Spotlight for Recruiting Professionals
For more than 25 years, NI's legacy Engineering Leadership Program (ELP) and individual functional new graduate strategies brought talented university graduates into the company to drive innovation and build its culture.
However, as the company went through increasingly rapid changes due to shifts in the market, it became clear that significant adjustments were needed to NI’s programs and strategies due to skillset misalignment for the business, new graduate attrition, and declining offer acceptance rates, explains Jake Heller, senior manager for university recruiting and Generation NI.
“There were a number of ways we could tell change was needed,” Heller says.
“One of the most significant was that the markets were changing from both a business and talent perspective. The expectations of what our customers needed from us were changing, which required us to shift as a company. Student’s expectations of us were also changing, and we weren’t connecting with candidates like we had been in the past. We needed to change our strategies to make sure we could stay competitive.”
In 2017, NI undertook a major effort to revamp its ELP, with the new version scheduled to launch in 2019.
“As we were working on revamping that strategy, we realized that we shouldn’t just be working on the ELP, but we should be taking a more holistic look at all of our new graduate, internship, and student programs,” Heller notes.
“In 2019, we decided to end the ELP and began building a new enterprise-wide solution. We knew that we needed to change, but the question became how we can revamp our strategy without losing what made us who we are.”
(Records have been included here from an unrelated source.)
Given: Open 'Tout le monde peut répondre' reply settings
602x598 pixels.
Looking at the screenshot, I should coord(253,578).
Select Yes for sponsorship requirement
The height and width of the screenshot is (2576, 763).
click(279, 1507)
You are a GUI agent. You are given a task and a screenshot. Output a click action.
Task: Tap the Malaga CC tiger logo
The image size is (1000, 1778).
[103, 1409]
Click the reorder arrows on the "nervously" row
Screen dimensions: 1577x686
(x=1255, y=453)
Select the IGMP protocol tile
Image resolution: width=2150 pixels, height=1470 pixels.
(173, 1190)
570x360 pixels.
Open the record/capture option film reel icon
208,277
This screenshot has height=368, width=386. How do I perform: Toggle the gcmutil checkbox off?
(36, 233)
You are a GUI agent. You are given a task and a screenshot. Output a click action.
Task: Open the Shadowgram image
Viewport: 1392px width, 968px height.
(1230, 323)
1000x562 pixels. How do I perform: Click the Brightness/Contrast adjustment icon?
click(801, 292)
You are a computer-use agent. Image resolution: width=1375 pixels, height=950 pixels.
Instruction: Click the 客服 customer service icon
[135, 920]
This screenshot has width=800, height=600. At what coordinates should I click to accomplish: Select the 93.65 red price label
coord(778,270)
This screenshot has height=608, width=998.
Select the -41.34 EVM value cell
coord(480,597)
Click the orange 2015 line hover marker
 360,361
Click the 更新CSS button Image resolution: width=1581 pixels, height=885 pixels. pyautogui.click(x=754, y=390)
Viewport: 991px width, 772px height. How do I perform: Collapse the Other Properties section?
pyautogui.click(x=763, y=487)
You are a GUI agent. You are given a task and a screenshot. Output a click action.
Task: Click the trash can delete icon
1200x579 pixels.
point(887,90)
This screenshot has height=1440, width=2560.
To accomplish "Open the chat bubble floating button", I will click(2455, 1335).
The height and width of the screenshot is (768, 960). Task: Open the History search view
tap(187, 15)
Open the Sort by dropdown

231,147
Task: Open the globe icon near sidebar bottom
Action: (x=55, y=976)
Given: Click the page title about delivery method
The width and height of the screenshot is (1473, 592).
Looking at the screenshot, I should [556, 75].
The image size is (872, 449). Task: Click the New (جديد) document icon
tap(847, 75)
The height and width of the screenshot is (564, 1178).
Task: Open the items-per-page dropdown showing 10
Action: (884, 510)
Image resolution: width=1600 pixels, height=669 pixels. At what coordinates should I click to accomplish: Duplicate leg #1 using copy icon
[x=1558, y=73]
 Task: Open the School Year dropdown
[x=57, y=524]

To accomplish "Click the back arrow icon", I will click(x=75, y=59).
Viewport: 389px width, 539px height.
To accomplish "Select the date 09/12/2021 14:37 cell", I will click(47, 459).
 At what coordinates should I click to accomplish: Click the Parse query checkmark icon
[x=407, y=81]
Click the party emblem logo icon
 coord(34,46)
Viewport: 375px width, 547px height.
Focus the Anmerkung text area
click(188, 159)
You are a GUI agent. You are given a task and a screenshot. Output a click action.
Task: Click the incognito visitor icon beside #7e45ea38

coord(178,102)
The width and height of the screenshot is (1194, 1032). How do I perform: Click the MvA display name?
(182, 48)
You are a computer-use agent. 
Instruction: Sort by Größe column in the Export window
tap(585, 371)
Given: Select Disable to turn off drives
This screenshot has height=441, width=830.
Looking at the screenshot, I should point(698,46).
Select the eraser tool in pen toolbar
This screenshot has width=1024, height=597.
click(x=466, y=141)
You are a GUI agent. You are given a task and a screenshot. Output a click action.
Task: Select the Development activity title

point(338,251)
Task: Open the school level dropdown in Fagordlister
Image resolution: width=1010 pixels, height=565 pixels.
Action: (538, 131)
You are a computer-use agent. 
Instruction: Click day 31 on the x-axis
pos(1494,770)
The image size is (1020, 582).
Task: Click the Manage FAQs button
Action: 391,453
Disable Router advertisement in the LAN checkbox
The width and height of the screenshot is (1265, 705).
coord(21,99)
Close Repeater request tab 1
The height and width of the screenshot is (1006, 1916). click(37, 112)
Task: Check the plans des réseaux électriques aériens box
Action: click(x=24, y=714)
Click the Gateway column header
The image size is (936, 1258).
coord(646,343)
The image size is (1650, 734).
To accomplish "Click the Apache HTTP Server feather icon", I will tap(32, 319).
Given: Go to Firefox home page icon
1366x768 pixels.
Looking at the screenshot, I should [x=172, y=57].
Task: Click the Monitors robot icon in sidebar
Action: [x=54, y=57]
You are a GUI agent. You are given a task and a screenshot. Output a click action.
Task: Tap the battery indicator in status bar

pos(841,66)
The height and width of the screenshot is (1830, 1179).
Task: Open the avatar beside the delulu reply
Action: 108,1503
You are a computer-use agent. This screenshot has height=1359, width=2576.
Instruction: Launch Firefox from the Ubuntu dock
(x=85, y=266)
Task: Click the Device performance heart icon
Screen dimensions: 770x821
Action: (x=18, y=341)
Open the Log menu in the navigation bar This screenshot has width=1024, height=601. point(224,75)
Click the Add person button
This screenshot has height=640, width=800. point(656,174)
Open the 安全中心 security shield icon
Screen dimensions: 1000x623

Heller says NI’s approach to answering this question was rooted in:
- Distilling out the key elements of its legacy strategies to the outcomes they served in order to preserve them for the future;
- Identifying the practical and emotional needs of the early talent strategy customers (both business leaders and new graduates) to root the strategy in; and
- Aligning the revamped strategy with larger company objectives to magnify impact and adoption.
“In our journey to revamping the strategy, we used the first two steps in tandem to separate the past activities and mechanisms from the outcomes business leaders and new graduates valued from them,” he says.
“This allowed us to accomplish the valued outcome through a new mechanism, while maintaining the elements of our program that made us unique.”
Heller and his team spoke with nearly 100 managers, business leaders, new graduate hires, and external industry professionals to understand and consolidate the outcomes. The highest-level outcome for both students and business leaders was that NI’s new strategy should accelerate the time is takes students to make a positive impact on the organization.
“We needed to do this while being true to our people-first values of being bold, kind, and connectors,” he explains.
“From this flowed three common needs that the strategy could address through a new program: targeted skill sets for roles, enterprise-wide knowledge, and streamlined role-based development.”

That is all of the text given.